Making a wheel heavier...

I, just wondering if their is any ways to add some significant weight to a wheel. I know if my wheel is heavier I can get a little more momentum from it.
I was debating about stuffing some tuff strips (those thick plastic strips that you put into a tire to prevent flats) and an extra inner tube plus a nice thick tire to help me on my plight, anyone else do this or am I crazy?

I think I saw a thread on this awhile ago. Try searching.

Fill your inner tube with water.

But yes, you’re crazy; there is no beneficial effect from additional rotating weight.

So how come my friends 24" muni with much more weight in the wheel felt more solid and generated more momentum than mine? he tried mine out and said it was really light and didnt have the inertia like his.

Your friend’s wheel does not generate momentum. You generate momentum. Your wheel has inertia and your friend’s wheel has inertia. If one of the wheels is heavier than the other and that extra weight is at the perimeter, then that wheel probably has more inertia.
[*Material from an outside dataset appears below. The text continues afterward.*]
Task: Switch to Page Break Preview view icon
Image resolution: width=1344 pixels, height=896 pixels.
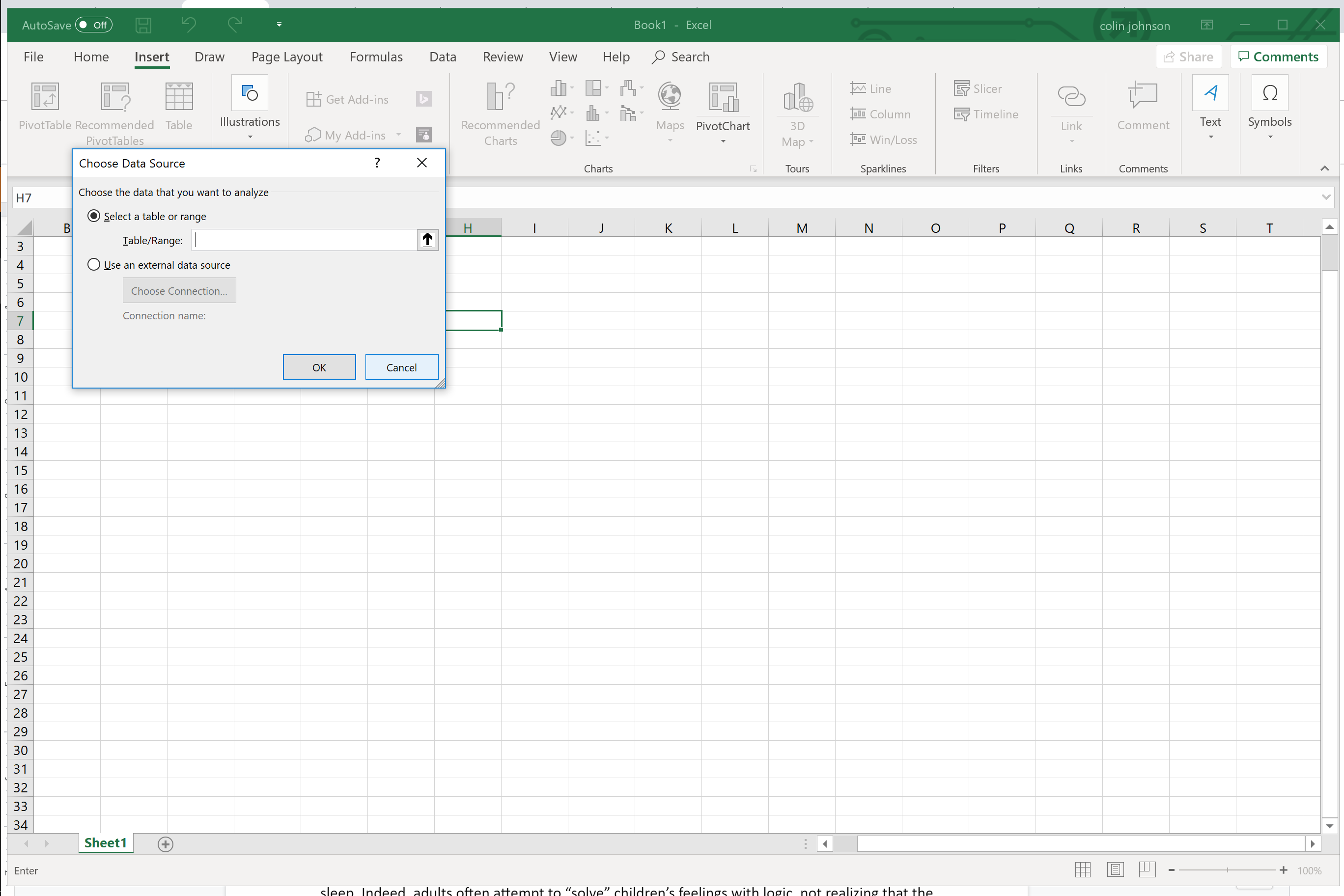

It takes more work for you to increase the momentum in a wheel that has more inertia.

It is true that a heavier wheel will have more momentum than a lighter wheel, if they’re moving at the same speed. That means the heavier wheel will be harder to do anything with; speed up, slow down, turn, hop, go uphill, go downhill, etc.

There are some limited advantages of a heavier wheel, namely more stability and it just makes things smoother. Of course it it then harder to make corrections and if you find yourself going too fast you may not be able to check your speed and crash spectacularly on your way to class…

You may be crazy but you are in good company:p. I was crazy enough to add 3/4 of a pound of lead to my wheel. Here is the thread I started about it.

I think this is not the way to go. It makes the unicycle less responsive - not only to minor changes in the ground beneath you (i.e. smoother to ride) but also to your input for braking and turning (less nimble).

Far better to work on your riding skills than to muck about with the unicycle in this way. If the arrow misses, look to the archer, not to the bow.

How much do you weigh compared to the uni? I weigh around 165 pounds, which is several times as much as my uni - so when my uni needs a bit more momentum in the wheel to get it over an obstacle, I shift my weight.

I just read over my old thread and it didn’t have a bunch of the posts that I thought it did, I must have been posting in another thread.

Basically having tried it I agree that it is not a good idea. The crash that I mentioned left me with a badly separated shoulder requiring them to take muscle casing out of my leg to re-build the ligaments I wrecked between my collarbone and shoulder-blade. I still have a numb spot where they took the muscle casing from.

Part of the inertia that you are feeling with your friends MUni is the fact that it has less rolling resistance on soft and rough surfaces since it both floats and conforms to the terrain better.

hmmm… never thought of that.

That is a goods point, I guess with the wider heavier wheel it would provide much more stability than on the 26 x 1.95 I’m rolling in the rocks with. even with added weight I wouldn’t have the width, which would definitely present limitations.

I’ve tried several light/heavy tires on my 20 & Muni (24), and noticed several differences that required getting used to.

A heavier tire tended to roll over bumps better, more stable, maintain speed up hills (as long as I had at least a moderate pace).

It was also harder to make sudden turns, accelerate/slow down, harder to ride uphill (at a slow pace), and more tiring.

Mainly this meant I just had to ride it differently, but in case of my Muni, overall I preffered the lighter tire (2.6" vs. 3").